Bisogna sempre ricordare che il dirigente scolastico è un funzionario repubblicano, non un funzionario governativo.
E’ certamente un dipendente statale, ha anche, per certi aspetti,
subordinazione gerarchica rispetto ai dirigenti regionali e centrali ,
ma non ha un rapporto di “immedesimazione organica” simile o
assimilabile al personale inquadrato nella dirigenza amministrativa.
Occorre sempre far riferimento all'atto costitutivo della qualifica e,
quindi, rammentare che si tratta di una specifica forma di dirigenza:
""Il dirigente scolastico organizza l'attività scolastica secondo
criteri di efficienza e di efficacia formativa...nel rispetto delle
competenze degli organi collegiali scolastici"". Anche in questo caso
si tratta di sentieri stretti, ma che debbono essere percorsi senza
tentennamenti. Il dirigente scolastico è, soprattutto, il
rappresentante legale dell'istituzione scolastica, che ha un suo potere
specifico di autoorganizzazione. Da ciò discende che il dirigente non
deve entrare in rotta di collisione né con le leggi né con eventuali
determinazioni degli organi collegiali in merito a questioni di
autoorganizzazione interna idonee a realizzare quei famosi criteri di
efficienza ed efficacia formativa.
Soprattutto in questo
momento particolare, utilizzando la pluralità di approcci giuridici e
psicopedagogici il dirigente deve rammentare che è buona cosa
appellarsi ad una costante giurisprudenza costituzionale che raccomanda
di adottare l’applicazione più coerente con i principi costituzionali.
Sono aumentati i poteri e le responsabilità dei dirigenti scolastici e
delle istituzioni scolastiche. Occorre ricordare che responsabilità, in
senso etimologico, significa “trovare risposte abili”
Il dirigente
deve presentare ai genitori il piano dell’offerta formativa e parlare
il linguaggio della verità.

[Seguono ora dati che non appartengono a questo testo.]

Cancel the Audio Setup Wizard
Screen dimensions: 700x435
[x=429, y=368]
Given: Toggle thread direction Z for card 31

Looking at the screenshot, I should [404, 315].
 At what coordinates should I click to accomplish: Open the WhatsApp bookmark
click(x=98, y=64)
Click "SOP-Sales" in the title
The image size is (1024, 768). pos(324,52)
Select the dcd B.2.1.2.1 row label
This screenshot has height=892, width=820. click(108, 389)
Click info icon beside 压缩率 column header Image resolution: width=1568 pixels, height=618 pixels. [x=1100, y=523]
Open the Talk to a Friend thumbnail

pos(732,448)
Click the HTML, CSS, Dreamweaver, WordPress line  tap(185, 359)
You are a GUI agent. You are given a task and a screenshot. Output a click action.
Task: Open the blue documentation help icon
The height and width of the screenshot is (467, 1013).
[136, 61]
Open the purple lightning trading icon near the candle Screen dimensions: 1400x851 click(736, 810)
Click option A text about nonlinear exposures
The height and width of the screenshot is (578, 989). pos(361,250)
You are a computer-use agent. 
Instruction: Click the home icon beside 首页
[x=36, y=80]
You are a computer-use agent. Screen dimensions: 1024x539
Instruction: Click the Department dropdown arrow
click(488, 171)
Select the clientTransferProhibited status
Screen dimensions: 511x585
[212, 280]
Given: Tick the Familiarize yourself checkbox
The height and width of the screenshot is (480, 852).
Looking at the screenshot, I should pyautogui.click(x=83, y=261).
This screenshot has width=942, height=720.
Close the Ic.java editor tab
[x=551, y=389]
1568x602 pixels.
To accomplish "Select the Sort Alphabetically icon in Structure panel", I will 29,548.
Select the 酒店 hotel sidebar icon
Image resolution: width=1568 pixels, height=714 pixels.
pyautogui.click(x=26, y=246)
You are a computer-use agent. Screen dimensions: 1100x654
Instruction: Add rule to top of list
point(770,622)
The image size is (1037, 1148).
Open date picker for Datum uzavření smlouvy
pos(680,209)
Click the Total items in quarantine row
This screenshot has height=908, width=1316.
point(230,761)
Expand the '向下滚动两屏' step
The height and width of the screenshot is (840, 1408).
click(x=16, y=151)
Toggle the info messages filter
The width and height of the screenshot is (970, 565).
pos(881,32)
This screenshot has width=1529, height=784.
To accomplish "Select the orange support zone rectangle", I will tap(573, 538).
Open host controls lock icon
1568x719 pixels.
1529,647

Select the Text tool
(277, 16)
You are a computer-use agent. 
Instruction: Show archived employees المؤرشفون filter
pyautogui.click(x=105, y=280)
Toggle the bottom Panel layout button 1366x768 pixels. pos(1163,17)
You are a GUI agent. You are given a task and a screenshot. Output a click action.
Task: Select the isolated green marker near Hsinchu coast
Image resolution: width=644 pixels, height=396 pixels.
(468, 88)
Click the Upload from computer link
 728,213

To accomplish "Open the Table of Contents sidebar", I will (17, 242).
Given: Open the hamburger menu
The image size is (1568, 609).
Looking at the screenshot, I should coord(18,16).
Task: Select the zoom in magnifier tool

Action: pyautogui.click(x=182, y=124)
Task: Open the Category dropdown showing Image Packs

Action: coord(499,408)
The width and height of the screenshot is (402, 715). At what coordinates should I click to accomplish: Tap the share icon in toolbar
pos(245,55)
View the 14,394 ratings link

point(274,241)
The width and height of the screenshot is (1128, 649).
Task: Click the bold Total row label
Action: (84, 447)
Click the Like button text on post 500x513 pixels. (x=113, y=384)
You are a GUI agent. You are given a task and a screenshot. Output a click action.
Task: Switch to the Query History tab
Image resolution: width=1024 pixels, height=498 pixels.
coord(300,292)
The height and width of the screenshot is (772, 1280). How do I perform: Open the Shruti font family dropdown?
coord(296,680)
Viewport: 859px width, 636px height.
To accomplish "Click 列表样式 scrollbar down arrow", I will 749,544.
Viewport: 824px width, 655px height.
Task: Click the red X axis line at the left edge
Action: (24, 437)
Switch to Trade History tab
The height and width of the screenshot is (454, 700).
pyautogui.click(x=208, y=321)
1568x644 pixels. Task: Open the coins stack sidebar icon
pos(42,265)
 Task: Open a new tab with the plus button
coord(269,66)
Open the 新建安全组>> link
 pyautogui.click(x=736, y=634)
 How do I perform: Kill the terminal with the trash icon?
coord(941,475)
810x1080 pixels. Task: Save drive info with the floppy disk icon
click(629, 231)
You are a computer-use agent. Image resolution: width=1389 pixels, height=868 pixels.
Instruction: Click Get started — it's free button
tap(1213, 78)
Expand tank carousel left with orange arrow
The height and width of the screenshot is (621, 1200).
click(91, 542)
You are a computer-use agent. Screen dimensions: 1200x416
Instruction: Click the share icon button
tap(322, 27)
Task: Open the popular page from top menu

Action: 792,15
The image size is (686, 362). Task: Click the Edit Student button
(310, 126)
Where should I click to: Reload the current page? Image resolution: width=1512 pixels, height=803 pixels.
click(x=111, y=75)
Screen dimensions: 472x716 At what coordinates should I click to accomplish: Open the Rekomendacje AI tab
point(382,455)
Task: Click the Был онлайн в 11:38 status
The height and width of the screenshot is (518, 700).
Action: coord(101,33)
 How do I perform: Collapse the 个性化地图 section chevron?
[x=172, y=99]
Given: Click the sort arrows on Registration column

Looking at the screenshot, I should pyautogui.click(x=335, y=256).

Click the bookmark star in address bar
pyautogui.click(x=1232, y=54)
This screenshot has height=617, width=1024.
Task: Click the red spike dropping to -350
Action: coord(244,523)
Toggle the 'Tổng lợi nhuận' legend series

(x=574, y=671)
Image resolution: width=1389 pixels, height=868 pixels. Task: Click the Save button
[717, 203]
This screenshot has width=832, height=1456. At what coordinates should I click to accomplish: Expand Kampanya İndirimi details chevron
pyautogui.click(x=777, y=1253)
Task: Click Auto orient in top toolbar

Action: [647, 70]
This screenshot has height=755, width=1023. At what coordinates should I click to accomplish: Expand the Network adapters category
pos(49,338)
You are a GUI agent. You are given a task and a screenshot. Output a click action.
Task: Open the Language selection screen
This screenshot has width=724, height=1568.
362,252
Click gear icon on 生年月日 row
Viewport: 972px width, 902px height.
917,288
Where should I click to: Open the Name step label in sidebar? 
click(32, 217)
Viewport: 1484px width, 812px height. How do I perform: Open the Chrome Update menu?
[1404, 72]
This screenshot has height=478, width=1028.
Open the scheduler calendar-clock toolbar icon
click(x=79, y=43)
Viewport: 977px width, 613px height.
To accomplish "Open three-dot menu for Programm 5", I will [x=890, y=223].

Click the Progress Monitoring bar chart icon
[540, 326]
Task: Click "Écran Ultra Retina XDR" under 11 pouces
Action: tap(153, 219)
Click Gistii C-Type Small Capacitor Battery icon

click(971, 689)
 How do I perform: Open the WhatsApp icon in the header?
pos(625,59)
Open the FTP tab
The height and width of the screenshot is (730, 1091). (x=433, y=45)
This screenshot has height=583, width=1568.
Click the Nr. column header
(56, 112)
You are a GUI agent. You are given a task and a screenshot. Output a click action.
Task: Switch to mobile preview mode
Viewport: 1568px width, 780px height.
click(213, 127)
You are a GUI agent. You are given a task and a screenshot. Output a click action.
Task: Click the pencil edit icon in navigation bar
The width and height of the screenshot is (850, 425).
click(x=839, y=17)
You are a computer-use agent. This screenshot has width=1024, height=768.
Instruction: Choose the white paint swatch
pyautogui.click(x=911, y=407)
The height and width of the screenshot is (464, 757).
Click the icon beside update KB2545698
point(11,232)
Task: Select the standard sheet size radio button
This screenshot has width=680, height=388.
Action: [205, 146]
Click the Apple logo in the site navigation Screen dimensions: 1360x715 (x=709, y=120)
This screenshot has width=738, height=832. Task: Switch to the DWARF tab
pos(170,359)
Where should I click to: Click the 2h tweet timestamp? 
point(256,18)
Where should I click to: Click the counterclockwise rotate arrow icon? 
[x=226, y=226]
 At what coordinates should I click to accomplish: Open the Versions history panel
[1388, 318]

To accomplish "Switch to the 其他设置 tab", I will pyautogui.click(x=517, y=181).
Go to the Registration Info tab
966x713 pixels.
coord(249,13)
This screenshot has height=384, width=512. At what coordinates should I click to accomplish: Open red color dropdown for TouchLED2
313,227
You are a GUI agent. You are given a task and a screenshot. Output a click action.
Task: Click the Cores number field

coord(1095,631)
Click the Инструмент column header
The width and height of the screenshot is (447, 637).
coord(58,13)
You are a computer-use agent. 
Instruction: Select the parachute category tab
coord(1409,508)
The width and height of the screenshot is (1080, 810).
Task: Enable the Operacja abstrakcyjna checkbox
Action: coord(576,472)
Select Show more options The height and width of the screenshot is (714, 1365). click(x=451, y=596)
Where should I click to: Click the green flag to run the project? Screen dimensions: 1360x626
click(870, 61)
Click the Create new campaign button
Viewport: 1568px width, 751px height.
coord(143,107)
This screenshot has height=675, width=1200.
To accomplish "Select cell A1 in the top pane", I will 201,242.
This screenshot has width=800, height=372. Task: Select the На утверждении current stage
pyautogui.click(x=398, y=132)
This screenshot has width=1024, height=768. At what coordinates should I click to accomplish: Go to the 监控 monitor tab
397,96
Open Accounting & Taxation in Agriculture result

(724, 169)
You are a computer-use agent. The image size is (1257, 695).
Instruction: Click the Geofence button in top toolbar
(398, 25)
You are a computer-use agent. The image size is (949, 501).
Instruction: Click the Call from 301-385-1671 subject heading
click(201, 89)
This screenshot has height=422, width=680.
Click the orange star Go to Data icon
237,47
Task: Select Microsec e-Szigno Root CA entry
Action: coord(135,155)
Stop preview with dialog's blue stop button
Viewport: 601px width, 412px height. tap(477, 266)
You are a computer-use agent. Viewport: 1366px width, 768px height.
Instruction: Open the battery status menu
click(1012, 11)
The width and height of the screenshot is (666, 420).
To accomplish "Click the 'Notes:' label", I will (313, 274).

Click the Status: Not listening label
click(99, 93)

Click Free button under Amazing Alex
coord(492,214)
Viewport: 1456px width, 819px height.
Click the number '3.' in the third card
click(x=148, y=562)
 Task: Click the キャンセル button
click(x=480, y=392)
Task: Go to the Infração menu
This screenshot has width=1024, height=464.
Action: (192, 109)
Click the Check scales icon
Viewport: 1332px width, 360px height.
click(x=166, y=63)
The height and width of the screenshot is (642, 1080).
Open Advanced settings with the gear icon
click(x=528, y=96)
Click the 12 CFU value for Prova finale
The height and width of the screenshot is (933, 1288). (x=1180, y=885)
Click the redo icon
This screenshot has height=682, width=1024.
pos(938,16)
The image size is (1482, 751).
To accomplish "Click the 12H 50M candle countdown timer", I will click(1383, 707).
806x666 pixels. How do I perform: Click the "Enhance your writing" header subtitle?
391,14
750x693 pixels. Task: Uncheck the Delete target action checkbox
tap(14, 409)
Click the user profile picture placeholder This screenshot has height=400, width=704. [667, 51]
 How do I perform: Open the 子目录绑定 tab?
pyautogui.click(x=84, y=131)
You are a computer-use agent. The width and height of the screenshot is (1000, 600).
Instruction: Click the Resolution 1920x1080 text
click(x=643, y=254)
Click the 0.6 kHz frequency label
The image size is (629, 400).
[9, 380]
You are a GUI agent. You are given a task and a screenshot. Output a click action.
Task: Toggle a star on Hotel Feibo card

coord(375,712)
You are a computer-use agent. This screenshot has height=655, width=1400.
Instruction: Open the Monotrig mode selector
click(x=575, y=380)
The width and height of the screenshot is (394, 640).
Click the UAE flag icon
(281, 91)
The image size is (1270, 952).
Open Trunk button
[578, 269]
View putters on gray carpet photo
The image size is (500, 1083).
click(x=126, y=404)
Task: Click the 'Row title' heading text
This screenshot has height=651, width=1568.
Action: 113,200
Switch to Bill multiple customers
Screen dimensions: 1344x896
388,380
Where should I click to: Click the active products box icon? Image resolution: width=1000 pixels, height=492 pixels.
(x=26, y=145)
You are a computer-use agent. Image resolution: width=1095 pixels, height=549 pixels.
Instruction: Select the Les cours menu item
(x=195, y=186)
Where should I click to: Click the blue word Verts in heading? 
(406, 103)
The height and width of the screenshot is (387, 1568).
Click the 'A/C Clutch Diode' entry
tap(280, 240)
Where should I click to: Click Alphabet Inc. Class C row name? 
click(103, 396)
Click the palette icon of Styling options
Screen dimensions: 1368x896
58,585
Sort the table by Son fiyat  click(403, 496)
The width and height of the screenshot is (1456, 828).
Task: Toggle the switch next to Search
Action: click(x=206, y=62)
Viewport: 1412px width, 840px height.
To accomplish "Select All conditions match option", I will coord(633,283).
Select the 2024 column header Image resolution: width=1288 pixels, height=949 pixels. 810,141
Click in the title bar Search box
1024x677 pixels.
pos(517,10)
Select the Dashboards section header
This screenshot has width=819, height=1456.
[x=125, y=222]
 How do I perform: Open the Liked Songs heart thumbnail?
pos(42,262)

Deve spiegare ai genitori che la scuola
difenderà in tutti i modi leciti possibili la propria identità
istituzionale e le linee di politica scolastica identificate nel POF.
Ma deve chiedere anche esplicitamente ai genitori il sostegno attivo
alle scelte della scuola di qualità che essi stessi hanno sottoscritto
per i loro figli.
La scuola, pur dotata di ampia autonomia
didattica ed organizzativa, non ha in mano la leva fondamentale degli
organici. Ed in ogni caso, però, ad organici definiti la Scuola sarà
determinatissima ad usare tutte le forme di flessibilità previste dalla
legge sull’autonomia delle istituzioni scolastiche.
Bisogna, però,
non accontentarsi da subito di scelte minimalistiche. Bisognerà
chiedere e lottare per ottenere tutto quello che è necessario per
l’efficacia e l’efficienza dell’offerta formativa, tenendo presente –
ce lo insegna la storia degli ultimi anni - che le stesse scelte
dell’Amministrazione Scolastica in ordine alla determinazione degli
organici saranno determinate dalla fermezza delle scuole nella difesa
del proprio impianto formativo e dall’ampiezza del movimento di lotta
che si determinerà nella società civile.